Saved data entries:
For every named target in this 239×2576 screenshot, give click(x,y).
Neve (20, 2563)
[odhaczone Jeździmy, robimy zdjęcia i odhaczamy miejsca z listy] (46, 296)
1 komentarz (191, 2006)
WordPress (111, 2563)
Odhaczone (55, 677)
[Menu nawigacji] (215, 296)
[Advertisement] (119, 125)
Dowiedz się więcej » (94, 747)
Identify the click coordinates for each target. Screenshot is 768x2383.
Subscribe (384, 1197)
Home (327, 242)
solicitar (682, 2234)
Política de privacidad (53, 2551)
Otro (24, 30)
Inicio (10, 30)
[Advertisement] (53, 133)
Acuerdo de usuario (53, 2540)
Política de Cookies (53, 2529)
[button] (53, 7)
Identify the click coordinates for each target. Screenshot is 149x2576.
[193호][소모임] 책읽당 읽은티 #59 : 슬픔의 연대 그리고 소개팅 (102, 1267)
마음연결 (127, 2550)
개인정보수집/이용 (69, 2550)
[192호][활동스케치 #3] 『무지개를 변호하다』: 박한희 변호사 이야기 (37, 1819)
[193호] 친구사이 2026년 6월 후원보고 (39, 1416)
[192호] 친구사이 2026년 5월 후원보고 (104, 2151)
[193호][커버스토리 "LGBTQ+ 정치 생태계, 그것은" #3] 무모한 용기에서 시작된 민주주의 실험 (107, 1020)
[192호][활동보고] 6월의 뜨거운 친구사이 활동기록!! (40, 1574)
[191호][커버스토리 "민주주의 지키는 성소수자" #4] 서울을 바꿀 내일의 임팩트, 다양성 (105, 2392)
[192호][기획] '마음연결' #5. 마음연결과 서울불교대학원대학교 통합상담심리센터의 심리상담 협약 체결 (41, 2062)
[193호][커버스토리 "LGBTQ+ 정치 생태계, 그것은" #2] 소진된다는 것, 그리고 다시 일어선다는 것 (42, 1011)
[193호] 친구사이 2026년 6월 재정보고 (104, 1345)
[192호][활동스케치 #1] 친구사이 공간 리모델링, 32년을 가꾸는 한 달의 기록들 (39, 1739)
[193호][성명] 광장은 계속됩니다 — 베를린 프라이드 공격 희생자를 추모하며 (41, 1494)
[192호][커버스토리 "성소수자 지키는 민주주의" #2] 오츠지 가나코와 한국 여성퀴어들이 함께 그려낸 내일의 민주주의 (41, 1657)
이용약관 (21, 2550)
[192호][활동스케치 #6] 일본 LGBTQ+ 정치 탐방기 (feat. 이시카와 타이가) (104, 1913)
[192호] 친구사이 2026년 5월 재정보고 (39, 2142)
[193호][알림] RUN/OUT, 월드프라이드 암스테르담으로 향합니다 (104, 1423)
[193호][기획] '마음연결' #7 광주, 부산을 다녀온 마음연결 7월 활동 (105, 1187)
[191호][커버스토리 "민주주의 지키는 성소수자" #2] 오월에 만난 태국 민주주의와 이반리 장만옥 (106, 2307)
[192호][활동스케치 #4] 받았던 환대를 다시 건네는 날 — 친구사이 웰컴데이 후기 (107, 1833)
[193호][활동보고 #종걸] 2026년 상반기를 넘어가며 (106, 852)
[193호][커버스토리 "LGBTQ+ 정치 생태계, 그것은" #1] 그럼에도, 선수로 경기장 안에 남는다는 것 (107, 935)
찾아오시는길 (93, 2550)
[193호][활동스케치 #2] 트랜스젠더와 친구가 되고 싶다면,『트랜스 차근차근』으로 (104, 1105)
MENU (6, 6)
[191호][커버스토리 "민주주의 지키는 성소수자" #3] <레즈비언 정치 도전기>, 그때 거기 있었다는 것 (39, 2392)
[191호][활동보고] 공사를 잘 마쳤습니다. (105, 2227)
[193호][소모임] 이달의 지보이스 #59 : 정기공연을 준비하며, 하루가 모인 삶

> _Problem requirements_
Working from the records above, write out verbatim only the lines from the line containing "Otro (24, 30)" through the line containing "[193호][기획] '마음연결' #7".

> _Response for this exercise_
Otro (24, 30)
Inicio (10, 30)
[Advertisement] (53, 133)
Acuerdo de usuario (53, 2540)
Política de Cookies (53, 2529)
[button] (53, 7)
Identify the click coordinates for each target. Screenshot is 149x2576.
[193호][소모임] 책읽당 읽은티 #59 : 슬픔의 연대 그리고 소개팅 (102, 1267)
마음연결 (127, 2550)
개인정보수집/이용 (69, 2550)
[192호][활동스케치 #3] 『무지개를 변호하다』: 박한희 변호사 이야기 (37, 1819)
[193호] 친구사이 2026년 6월 후원보고 (39, 1416)
[192호] 친구사이 2026년 5월 후원보고 (104, 2151)
[193호][커버스토리 "LGBTQ+ 정치 생태계, 그것은" #3] 무모한 용기에서 시작된 민주주의 실험 (107, 1020)
[192호][활동보고] 6월의 뜨거운 친구사이 활동기록!! (40, 1574)
[191호][커버스토리 "민주주의 지키는 성소수자" #4] 서울을 바꿀 내일의 임팩트, 다양성 (105, 2392)
[192호][기획] '마음연결' #5. 마음연결과 서울불교대학원대학교 통합상담심리센터의 심리상담 협약 체결 (41, 2062)
[193호][커버스토리 "LGBTQ+ 정치 생태계, 그것은" #2] 소진된다는 것, 그리고 다시 일어선다는 것 (42, 1011)
[193호] 친구사이 2026년 6월 재정보고 (104, 1345)
[192호][활동스케치 #1] 친구사이 공간 리모델링, 32년을 가꾸는 한 달의 기록들 (39, 1739)
[193호][성명] 광장은 계속됩니다 — 베를린 프라이드 공격 희생자를 추모하며 (41, 1494)
[192호][커버스토리 "성소수자 지키는 민주주의" #2] 오츠지 가나코와 한국 여성퀴어들이 함께 그려낸 내일의 민주주의 (41, 1657)
이용약관 (21, 2550)
[192호][활동스케치 #6] 일본 LGBTQ+ 정치 탐방기 (feat. 이시카와 타이가) (104, 1913)
[192호] 친구사이 2026년 5월 재정보고 (39, 2142)
[193호][알림] RUN/OUT, 월드프라이드 암스테르담으로 향합니다 (104, 1423)
[193호][기획] '마음연결' #7 광주, 부산을 다녀온 마음연결 7월 활동 (105, 1187)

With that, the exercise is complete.